Companies use security tokens to raise funds or fund new business endeavors. Due to the difficulty and limits of obtaining investment from traditional venture capitalists, other methods of obtaining funds, such as STOs, quickly became popular. STOs are legal and regulated, making them a safe option for businesses to raise capital.
How will tokenization continue to grow?
According to independent strategy consultancy Quinlan & Associates’ report released in September last year, the global issuance volumes for security tokens could reach US$4.1 trillion by 2030 from an estimated US$100 billion in 2022. The continuously growing demand for STOs is proof that while the token digital assets still need to comply and register with the SEC (Securities and Exchange Commission) to be considered a security, they are able to do that without a colossal amount of paperwork and certifications associated with traditional securities. Plus, the STOs bring a number of improvements to traditional finance products by removing the intermediary from investment transactions. Removing intermediaries leads to lower fees, faster execution, exposure to the open market, a larger base of investors, automated service functions, and lack of manipulation.
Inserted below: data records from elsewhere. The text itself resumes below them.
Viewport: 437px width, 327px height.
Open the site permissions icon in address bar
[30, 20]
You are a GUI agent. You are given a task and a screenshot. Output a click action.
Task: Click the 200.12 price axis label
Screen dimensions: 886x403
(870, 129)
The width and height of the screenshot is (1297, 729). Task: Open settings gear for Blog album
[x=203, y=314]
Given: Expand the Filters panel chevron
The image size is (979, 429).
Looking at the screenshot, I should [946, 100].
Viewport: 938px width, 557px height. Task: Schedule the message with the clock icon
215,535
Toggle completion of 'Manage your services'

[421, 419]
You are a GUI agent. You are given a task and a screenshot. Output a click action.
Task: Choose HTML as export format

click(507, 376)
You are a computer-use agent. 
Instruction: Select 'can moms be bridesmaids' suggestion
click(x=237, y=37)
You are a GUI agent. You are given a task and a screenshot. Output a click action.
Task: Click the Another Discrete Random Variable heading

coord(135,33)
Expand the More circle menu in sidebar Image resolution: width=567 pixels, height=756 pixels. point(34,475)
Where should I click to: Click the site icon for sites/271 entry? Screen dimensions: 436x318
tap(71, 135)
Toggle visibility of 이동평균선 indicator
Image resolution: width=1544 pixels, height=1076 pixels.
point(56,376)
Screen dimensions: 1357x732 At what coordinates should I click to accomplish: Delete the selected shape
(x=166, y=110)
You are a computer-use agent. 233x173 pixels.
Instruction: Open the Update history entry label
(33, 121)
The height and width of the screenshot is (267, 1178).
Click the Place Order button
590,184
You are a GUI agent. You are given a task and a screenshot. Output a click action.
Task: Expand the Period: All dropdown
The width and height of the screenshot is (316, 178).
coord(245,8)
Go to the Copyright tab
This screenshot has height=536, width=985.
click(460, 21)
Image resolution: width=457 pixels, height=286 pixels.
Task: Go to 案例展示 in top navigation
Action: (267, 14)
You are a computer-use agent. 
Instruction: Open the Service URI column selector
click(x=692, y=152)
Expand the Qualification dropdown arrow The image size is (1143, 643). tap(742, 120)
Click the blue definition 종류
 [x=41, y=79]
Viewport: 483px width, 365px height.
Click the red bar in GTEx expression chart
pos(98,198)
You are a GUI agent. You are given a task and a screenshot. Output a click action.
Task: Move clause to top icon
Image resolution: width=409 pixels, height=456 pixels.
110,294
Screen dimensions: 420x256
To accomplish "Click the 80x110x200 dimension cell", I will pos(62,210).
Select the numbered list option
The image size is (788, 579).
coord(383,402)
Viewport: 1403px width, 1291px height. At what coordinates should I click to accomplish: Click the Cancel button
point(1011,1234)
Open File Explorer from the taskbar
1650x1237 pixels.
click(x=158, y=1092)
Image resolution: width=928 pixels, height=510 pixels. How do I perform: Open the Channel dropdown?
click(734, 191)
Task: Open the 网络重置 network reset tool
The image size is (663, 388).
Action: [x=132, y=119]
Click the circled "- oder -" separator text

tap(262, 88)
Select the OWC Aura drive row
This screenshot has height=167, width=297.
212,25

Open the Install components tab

It is clear that the future of financial markets will require an investment paradigm shift and despite the optimistic projections, market participants should be cautioned that mainstream adoption of security tokens will take time.
As a final tidbit, the security token market is still in its early stages, but the future is looking bright. It is important to say that the basic overview shared here only scratches the surface of this topic, so if you are interested in exploring the STOs and blockchain technology further please be sure to research credible sources such as European Regulation, the Markets in Crypto Asset Framework MiCA, SEC websites, or whitepapers from Deloitte and PwC to help you educate yourself more on the technological approach behind the STOs.
Disclaimer: This article has been distributed for educational purposes only and should not be considered as investment advice or a recommendation of any particular security, strategy, or investment product. Information contained herein has been obtained from sources believed to be reliable, but not guaranteed.